The exchange of antimicrobial resistance (AMR) genes among bacteria is thought to be a key process leading to multidrug resistance (MDR) in humans, which reduces the effectiveness of antibiotics and other drugs for fighting disease-causing microorganisms. But this concept has been difficult to study. Scientists could identify the presence of MDR genes using genetic sequencing, but they couldn’t tell which specific bacterial species were capable of hosting those genes. The ARS-led team found a way to link AMR genes to their potential hosts in a high-throughput manner.   

This technology and related published findings will benefit research to reduce multidrug resistance in animal products and in the environment, as well as studies examining methods to reduce infections in hospital environments, where multiple bacterial species may transfer AMR genes among each other.  

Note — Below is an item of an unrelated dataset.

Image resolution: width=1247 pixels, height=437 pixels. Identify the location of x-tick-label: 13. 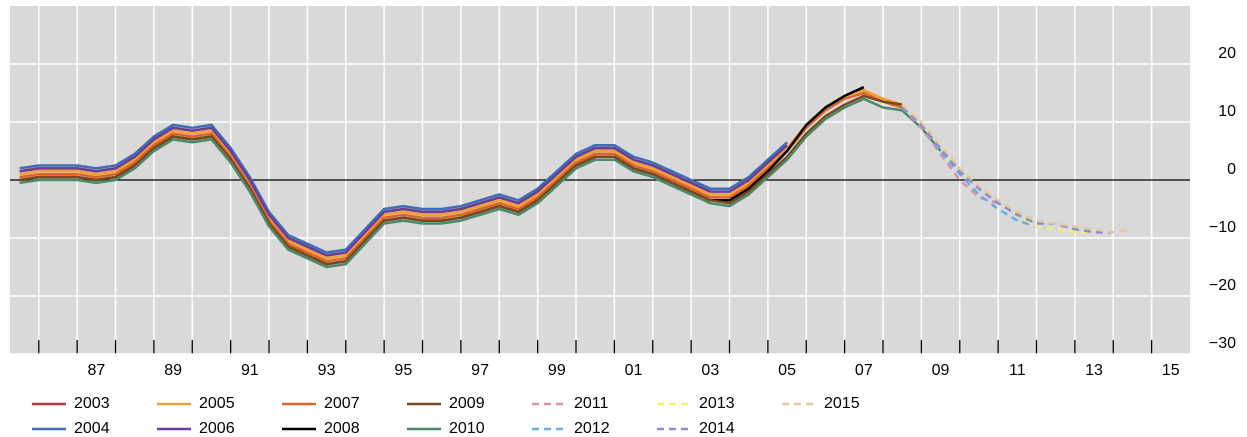
(1094, 370).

As mentioned, this discovery also has food safety implications, as traditional screening methods might not detect AMR genes being transferred between microbes in animals or plants. By identifying all potential hosts for AMR transfer, scientists can assess whether a microbiome has potential reservoirs for AMR genes that could cause other disease-causing pathogens to become resistant over time. In addition, this technology will potentially provide a new platform for federal regulatory agencies to develop new food safety guidelines. 

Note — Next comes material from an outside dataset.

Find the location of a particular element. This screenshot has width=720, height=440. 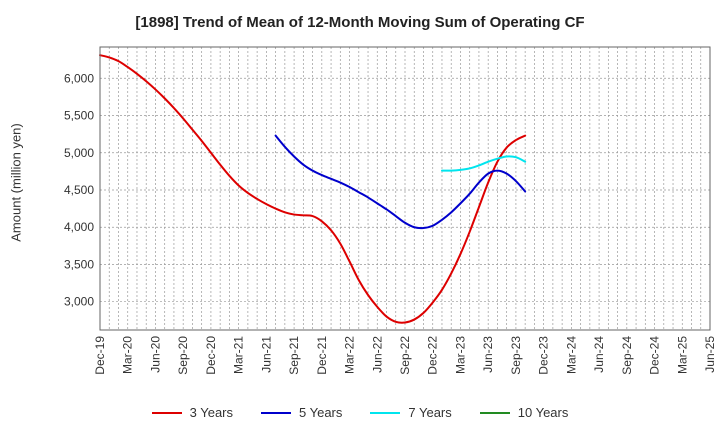

legend-label: 10 Years is located at coordinates (543, 412).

The technology transfer story began with a partnership that included the ARS, the National Institutes of Health-National Human Genome Research Institute (NGHRI), the Roslin Institute in Scotland, and two industry partners, Pacific Biosciences Inc. and Phase Genomics Inc. 

In the future, this technique is likely to be applied to metagenome community surveys conducted in the fields of food safety and human medicine. 

ARS scientists prepared samples from the rumen microbiome of a single Holstein cow to serve as a suitable target for these new techniques. Pacific Biosciences helped sequence this sample, and NIH scientists applied state-of-the-art computational algorithms to create maps of each microbial genome. Phase Genomics scientists also generated data that identified biological links between different DNA molecules that showed these molecules existed within the same cells at one particular moment in time.  

Collecting and organizing all of these data, ARS and Roslin Institute scientists identified unique biological features in the dataset such as genes and virus genomes. A method was then developed to link viruses, or other mobile DNA that could transfer between cells, with potential host bacterial cells. The findings were published in August 2019 by Genome Biology. 

The microbiology and medical research communities were the recipients of the transferred technology and received notice of this new method via journal publications and seminar presentations. In the future, this technique is likely to be applied to metagenome community surveys conducted in the fields of food safety and human medicine. 

This new method has already been applied by others following the publication of the Genome Biology study, which at the time of award submission in July 2020 had been accessed 5,459 times and cited in seven studies.